**Consegna**
Trascriva fedelmente il passo del testo sul Monastero di San Pietro compreso tra "Restaurato negli ultimi" e "dalle Lame retrostanti.", inclusi entrambi gli estremi.
----- Testo riportato
Nel 1083, infatti, Teobaldo e Oprando de Tocingo, appartenenti all’aristocrazia lombarda, donarono la chiesa di San Pietro di Provaglio ai monaci benedettini di Cluny, che lì restarono fino al 1476, quando la chiesa assunse funzioni parrocchiali fino al 1800. Negli ultimi due secoli è stato la residenza di una famiglia aristocratica locale.

Restaurato negli ultimi anni del Novecento, il Monastero di San Pietro ha riacquistato l’aspetto originario, con l’abside medioevale, il campanile e la vasta navata centrale, ampliata a metà XVI secolo. Sono stati in parte recuperati gli affreschi che ornavano la chiesa, alcuni dei quali rivelano influenze del Gambara, del Foppa e del Romanino. Le primitive forme romaniche si notano meglio dall’esterno, nelle absidi e nelle finestre strombate. Pregevoli gli affreschi nell’attiguo oratorio di Santa Maria Maddalena, sede dell’omonima disciplina, narranti la vita di Gesù; ben conservata è la cappella barocca sul piazzale antistante la chiesa, che sembra ergersi per incanto dalle Lame retrostanti.
----------
----- Dati registrati
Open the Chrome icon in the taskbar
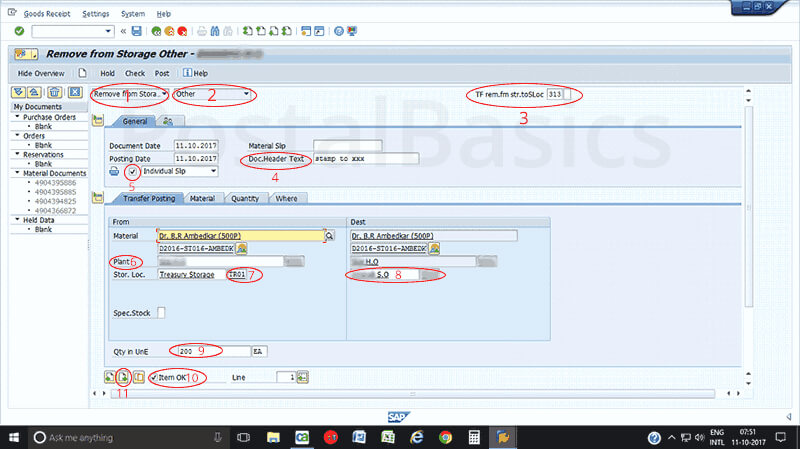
----------
**Risposta corretta**
Restaurato negli ultimi anni del Novecento, il Monastero di San Pietro ha riacquistato l’aspetto originario, con l’abside medioevale, il campanile e la vasta navata centrale, ampliata a metà XVI secolo. Sono stati in parte recuperati gli affreschi che ornavano la chiesa, alcuni dei quali rivelano influenze del Gambara, del Foppa e del Romanino. Le primitive forme romaniche si notano meglio dall’esterno, nelle absidi e nelle finestre strombate. Pregevoli gli affreschi nell’attiguo oratorio di Santa Maria Maddalena, sede dell’omonima disciplina, narranti la vita di Gesù; ben conservata è la cappella barocca sul piazzale antistante la chiesa, che sembra ergersi per incanto dalle Lame retrostanti.